As I have already written, I am deeply shocked that WMDC is prepared to allow profiteering by developers at the expense of local residents and regardless of the risks to their homes and businesses.

On another page of the same edition, there is an article with the headline: “A firm of town planners has secured a £140m deal which will transform Selby.”

The firm concerned is Spawforths, who are already working on the City Fields project in Eastmoor and another project in Newmillerdam. They are also behind the Horbury Benton Hill housing development, which was vigorously opposed by all the local neighbourhood groups, and have plans to install wind turbines at Woolley Edge, which are currently being robustly fought by residents of Woolley Parish. Do the directors not care about ‘localism’ and the ‘Localism Act’ which is supposedly the central plank of planning policy? A rhetorical question since they clearly don’t.

‘Buyers beware’ is a maxim which would certainly apply to their Selby project. I understand the development is on a flood plain in the loop of the River Ouse where “overtopping and inundation” is a very high risk.

As local councillors have confirmed, the river has repeatedly flooded at this point over the last 50 years.

I do have some sympathy with those local councillors and planning officers who try to introduce terms and conditions to mitigate the worst effects of developments. But what can they do in the face of a determination by the Government to allow them at any cost, and to allow developers to change set conditions apparently at will or simply refuse to implement them?

One thing they shouldn’t do is just ‘sit back and let it happen’, presumably in the belief that developers know every trick in the book and can afford expensive litigation in the High Court.
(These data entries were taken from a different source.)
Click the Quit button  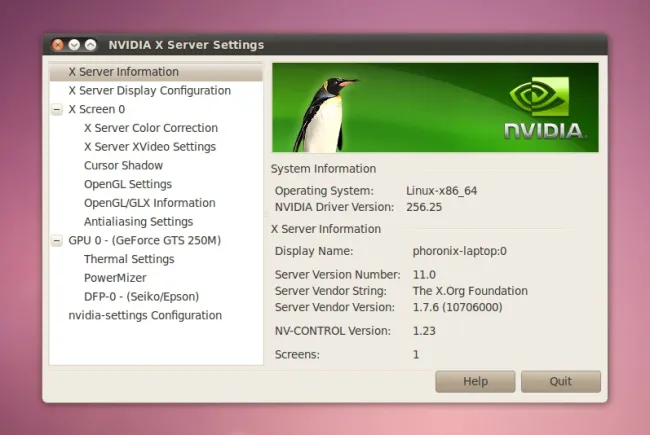(560, 382)
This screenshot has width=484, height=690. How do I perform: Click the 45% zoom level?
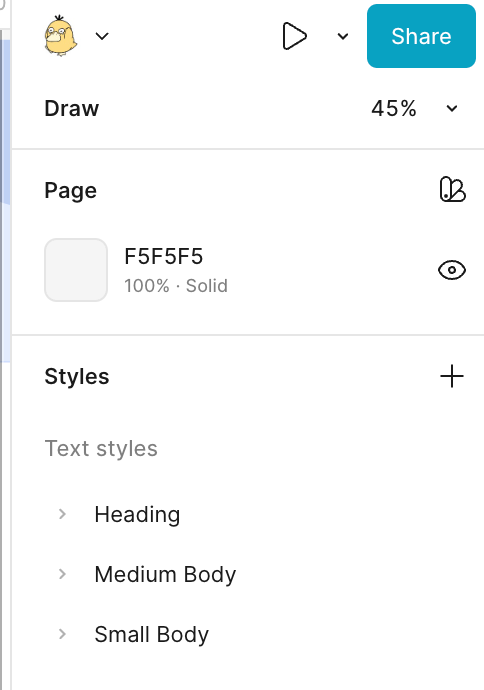394,108
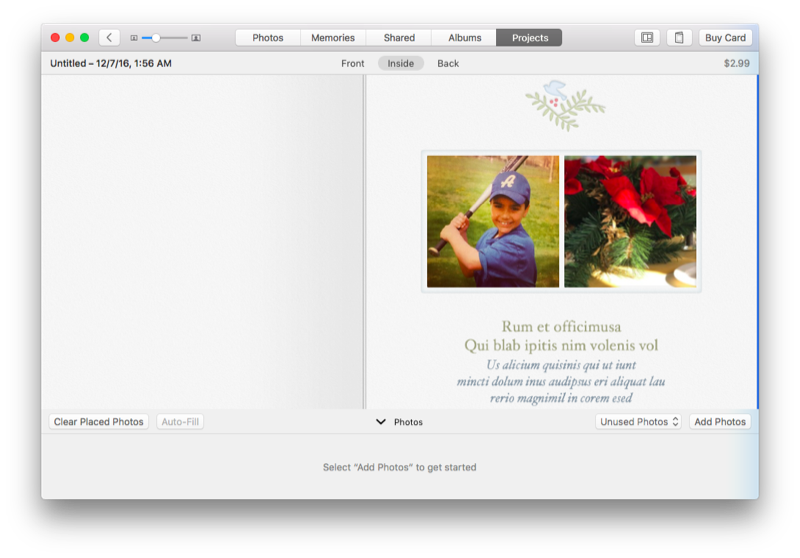Click the back navigation arrow
This screenshot has width=800, height=558.
click(x=109, y=38)
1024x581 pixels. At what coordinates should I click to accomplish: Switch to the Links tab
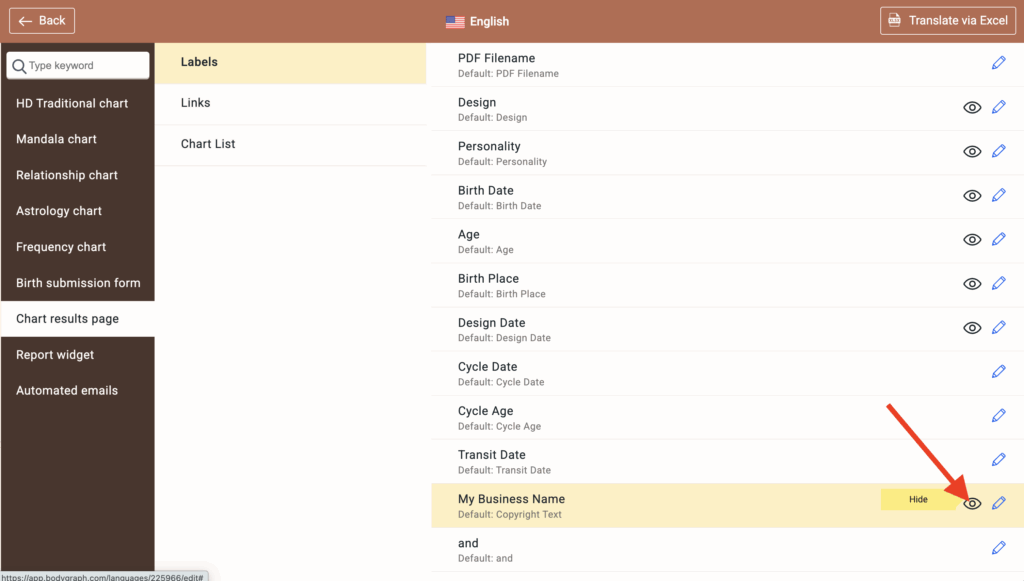[196, 103]
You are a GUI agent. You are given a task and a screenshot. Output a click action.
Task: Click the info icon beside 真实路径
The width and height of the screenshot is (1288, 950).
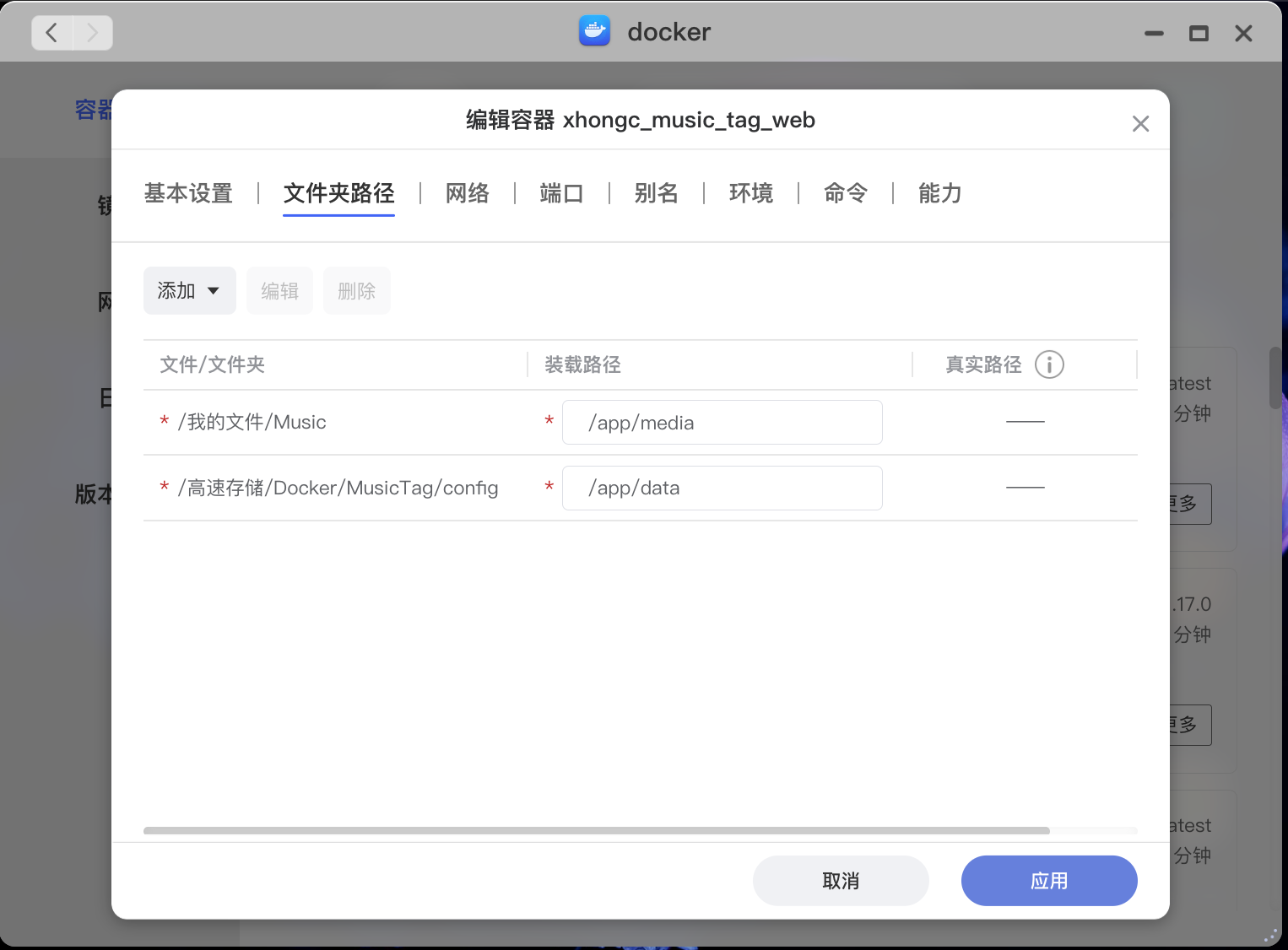coord(1049,364)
If a project has too many adverse impacts, planning permissions should be refused - not heavily conditioned in the nebulous hope the applicants can be trusted and the impacts minimised at some time in the future (and paid for by council tax payers!).

Above all councillors and planners should listen to the people they represent. The Localism Act has given local neighbourhood groups a voice. WMDC LPA should bite the bullet and fully embrace it along with the principle of ‘localism’ - members of the planning committee in particular. It is no good them carrying on regardless, deciding what should happen in wards other than their own when they know so little about local circumstances.

The Durkar development is one disaster too many.